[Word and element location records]
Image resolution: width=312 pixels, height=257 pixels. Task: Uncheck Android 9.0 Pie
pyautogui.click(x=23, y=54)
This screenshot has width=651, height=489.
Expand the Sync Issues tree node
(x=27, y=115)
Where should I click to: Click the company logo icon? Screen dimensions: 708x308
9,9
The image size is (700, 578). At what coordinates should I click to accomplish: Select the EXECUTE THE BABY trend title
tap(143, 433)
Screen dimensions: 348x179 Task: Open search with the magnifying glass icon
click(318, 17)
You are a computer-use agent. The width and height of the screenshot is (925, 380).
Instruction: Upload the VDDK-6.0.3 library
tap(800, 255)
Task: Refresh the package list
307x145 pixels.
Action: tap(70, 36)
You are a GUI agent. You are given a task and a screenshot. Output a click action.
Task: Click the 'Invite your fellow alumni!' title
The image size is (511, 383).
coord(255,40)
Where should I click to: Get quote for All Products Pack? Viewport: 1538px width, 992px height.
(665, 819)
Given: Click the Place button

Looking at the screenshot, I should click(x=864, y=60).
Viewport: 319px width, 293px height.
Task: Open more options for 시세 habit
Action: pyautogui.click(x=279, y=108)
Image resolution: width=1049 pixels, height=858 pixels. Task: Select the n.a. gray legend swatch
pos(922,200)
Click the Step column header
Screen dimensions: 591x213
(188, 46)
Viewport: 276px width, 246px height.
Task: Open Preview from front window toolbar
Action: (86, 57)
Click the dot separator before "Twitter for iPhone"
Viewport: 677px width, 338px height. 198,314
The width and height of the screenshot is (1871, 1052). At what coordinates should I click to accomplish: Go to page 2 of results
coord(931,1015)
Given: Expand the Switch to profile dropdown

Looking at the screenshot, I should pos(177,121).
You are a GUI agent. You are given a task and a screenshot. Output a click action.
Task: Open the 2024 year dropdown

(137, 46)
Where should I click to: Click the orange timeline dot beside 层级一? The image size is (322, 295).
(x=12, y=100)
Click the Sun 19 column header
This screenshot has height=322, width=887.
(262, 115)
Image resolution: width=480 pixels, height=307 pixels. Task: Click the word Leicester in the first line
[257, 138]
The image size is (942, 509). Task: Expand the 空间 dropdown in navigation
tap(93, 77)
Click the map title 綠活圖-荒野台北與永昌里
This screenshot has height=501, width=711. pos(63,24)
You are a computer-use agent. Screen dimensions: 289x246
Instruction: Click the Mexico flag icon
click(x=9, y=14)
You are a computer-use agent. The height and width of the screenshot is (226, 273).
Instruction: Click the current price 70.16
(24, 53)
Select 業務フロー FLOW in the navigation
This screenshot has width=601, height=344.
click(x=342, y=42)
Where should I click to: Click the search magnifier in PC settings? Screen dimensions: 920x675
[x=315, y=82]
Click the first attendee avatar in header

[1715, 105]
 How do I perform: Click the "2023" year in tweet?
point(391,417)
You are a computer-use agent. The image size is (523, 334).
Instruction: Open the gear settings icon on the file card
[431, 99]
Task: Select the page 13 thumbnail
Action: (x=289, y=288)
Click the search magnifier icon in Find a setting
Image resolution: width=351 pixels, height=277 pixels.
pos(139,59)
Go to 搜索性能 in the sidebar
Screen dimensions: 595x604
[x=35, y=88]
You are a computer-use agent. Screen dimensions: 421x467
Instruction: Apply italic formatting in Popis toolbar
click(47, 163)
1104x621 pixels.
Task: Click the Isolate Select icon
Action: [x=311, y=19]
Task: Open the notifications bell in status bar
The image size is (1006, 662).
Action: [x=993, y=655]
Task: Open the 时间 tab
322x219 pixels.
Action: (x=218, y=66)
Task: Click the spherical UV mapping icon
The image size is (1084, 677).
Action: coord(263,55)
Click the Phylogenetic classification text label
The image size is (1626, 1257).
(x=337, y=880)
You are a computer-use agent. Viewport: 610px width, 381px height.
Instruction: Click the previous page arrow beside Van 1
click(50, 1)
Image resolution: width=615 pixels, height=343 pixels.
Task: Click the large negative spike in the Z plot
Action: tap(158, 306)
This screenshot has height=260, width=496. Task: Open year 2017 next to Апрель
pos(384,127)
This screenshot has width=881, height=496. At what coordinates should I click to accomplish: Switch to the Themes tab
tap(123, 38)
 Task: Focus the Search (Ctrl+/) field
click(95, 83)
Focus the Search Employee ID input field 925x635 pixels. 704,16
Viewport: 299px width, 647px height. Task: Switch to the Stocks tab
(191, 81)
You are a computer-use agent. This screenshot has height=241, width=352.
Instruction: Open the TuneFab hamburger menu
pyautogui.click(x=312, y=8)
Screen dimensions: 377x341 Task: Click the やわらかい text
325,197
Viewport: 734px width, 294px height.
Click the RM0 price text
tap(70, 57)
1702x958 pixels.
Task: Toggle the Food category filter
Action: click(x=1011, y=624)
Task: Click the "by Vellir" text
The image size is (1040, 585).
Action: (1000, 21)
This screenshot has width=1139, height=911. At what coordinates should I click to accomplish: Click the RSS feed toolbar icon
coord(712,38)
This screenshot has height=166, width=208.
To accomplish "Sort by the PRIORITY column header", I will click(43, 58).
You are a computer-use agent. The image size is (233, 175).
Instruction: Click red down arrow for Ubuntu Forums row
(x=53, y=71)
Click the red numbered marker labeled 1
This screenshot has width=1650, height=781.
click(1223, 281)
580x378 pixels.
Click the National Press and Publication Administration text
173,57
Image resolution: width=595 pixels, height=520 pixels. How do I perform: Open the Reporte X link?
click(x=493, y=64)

- **Objective**
Copy every line of these records word for word.

- **Full output**
Image resolution: width=312 pixels, height=257 pixels. Task: Uncheck Android 9.0 Pie
pyautogui.click(x=23, y=54)
This screenshot has width=651, height=489.
Expand the Sync Issues tree node
(x=27, y=115)
Where should I click to: Click the company logo icon? Screen dimensions: 708x308
9,9
The image size is (700, 578). At what coordinates should I click to accomplish: Select the EXECUTE THE BABY trend title
tap(143, 433)
Screen dimensions: 348x179 Task: Open search with the magnifying glass icon
click(318, 17)
You are a computer-use agent. The width and height of the screenshot is (925, 380).
Instruction: Upload the VDDK-6.0.3 library
tap(800, 255)
Task: Refresh the package list
307x145 pixels.
Action: tap(70, 36)
You are a GUI agent. You are given a task and a screenshot. Output a click action.
Task: Click the 'Invite your fellow alumni!' title
The image size is (511, 383).
coord(255,40)
Where should I click to: Get quote for All Products Pack? Viewport: 1538px width, 992px height.
(665, 819)
Given: Click the Place button

Looking at the screenshot, I should click(x=864, y=60).
Viewport: 319px width, 293px height.
Task: Open more options for 시세 habit
Action: pyautogui.click(x=279, y=108)
Image resolution: width=1049 pixels, height=858 pixels. Task: Select the n.a. gray legend swatch
pos(922,200)
Click the Step column header
Screen dimensions: 591x213
(188, 46)
Viewport: 276px width, 246px height.
Task: Open Preview from front window toolbar
Action: (86, 57)
Click the dot separator before "Twitter for iPhone"
Viewport: 677px width, 338px height. 198,314
The width and height of the screenshot is (1871, 1052). At what coordinates should I click to accomplish: Go to page 2 of results
coord(931,1015)
Given: Expand the Switch to profile dropdown

Looking at the screenshot, I should pos(177,121).
You are a GUI agent. You are given a task and a screenshot. Output a click action.
Task: Open the 2024 year dropdown

(137, 46)
Where should I click to: Click the orange timeline dot beside 层级一? The image size is (322, 295).
(x=12, y=100)
Click the Sun 19 column header
This screenshot has height=322, width=887.
(262, 115)
Image resolution: width=480 pixels, height=307 pixels. Task: Click the word Leicester in the first line
[257, 138]
The image size is (942, 509). Task: Expand the 空间 dropdown in navigation
tap(93, 77)
Click the map title 綠活圖-荒野台北與永昌里
This screenshot has height=501, width=711. pos(63,24)
You are a computer-use agent. Screen dimensions: 289x246
Instruction: Click the Mexico flag icon
click(x=9, y=14)
You are a computer-use agent. The height and width of the screenshot is (226, 273).
Instruction: Click the current price 70.16
(24, 53)
Select 業務フロー FLOW in the navigation
This screenshot has width=601, height=344.
click(x=342, y=42)
Where should I click to: Click the search magnifier in PC settings? Screen dimensions: 920x675
[x=315, y=82]
Click the first attendee avatar in header

[1715, 105]
 How do I perform: Click the "2023" year in tweet?
point(391,417)
You are a computer-use agent. The image size is (523, 334).
Instruction: Open the gear settings icon on the file card
[431, 99]
Task: Select the page 13 thumbnail
Action: (x=289, y=288)
Click the search magnifier icon in Find a setting
Image resolution: width=351 pixels, height=277 pixels.
pos(139,59)
Go to 搜索性能 in the sidebar
Screen dimensions: 595x604
[x=35, y=88]
You are a computer-use agent. Screen dimensions: 421x467
Instruction: Apply italic formatting in Popis toolbar
click(47, 163)
1104x621 pixels.
Task: Click the Isolate Select icon
Action: [x=311, y=19]
Task: Open the notifications bell in status bar
The image size is (1006, 662).
Action: [x=993, y=655]
Task: Open the 时间 tab
322x219 pixels.
Action: (x=218, y=66)
Task: Click the spherical UV mapping icon
The image size is (1084, 677).
Action: coord(263,55)
Click the Phylogenetic classification text label
The image size is (1626, 1257).
(x=337, y=880)
You are a computer-use agent. Viewport: 610px width, 381px height.
Instruction: Click the previous page arrow beside Van 1
click(50, 1)
Image resolution: width=615 pixels, height=343 pixels.
Task: Click the large negative spike in the Z plot
Action: tap(158, 306)
This screenshot has height=260, width=496. Task: Open year 2017 next to Апрель
pos(384,127)
This screenshot has width=881, height=496. At what coordinates should I click to accomplish: Switch to the Themes tab
tap(123, 38)
 Task: Focus the Search (Ctrl+/) field
click(95, 83)
Focus the Search Employee ID input field 925x635 pixels. 704,16
Viewport: 299px width, 647px height. Task: Switch to the Stocks tab
(191, 81)
You are a computer-use agent. This screenshot has height=241, width=352.
Instruction: Open the TuneFab hamburger menu
pyautogui.click(x=312, y=8)
Screen dimensions: 377x341 Task: Click the やわらかい text
325,197
Viewport: 734px width, 294px height.
Click the RM0 price text
tap(70, 57)
1702x958 pixels.
Task: Toggle the Food category filter
Action: click(x=1011, y=624)
Task: Click the "by Vellir" text
The image size is (1040, 585).
Action: (1000, 21)
This screenshot has width=1139, height=911. At what coordinates should I click to accomplish: Click the RSS feed toolbar icon
coord(712,38)
This screenshot has height=166, width=208.
To accomplish "Sort by the PRIORITY column header", I will click(43, 58).
You are a computer-use agent. The image size is (233, 175).
Instruction: Click red down arrow for Ubuntu Forums row
(x=53, y=71)
Click the red numbered marker labeled 1
This screenshot has width=1650, height=781.
click(1223, 281)
580x378 pixels.
Click the National Press and Publication Administration text
173,57
Image resolution: width=595 pixels, height=520 pixels. How do I perform: Open the Reporte X link?
click(x=493, y=64)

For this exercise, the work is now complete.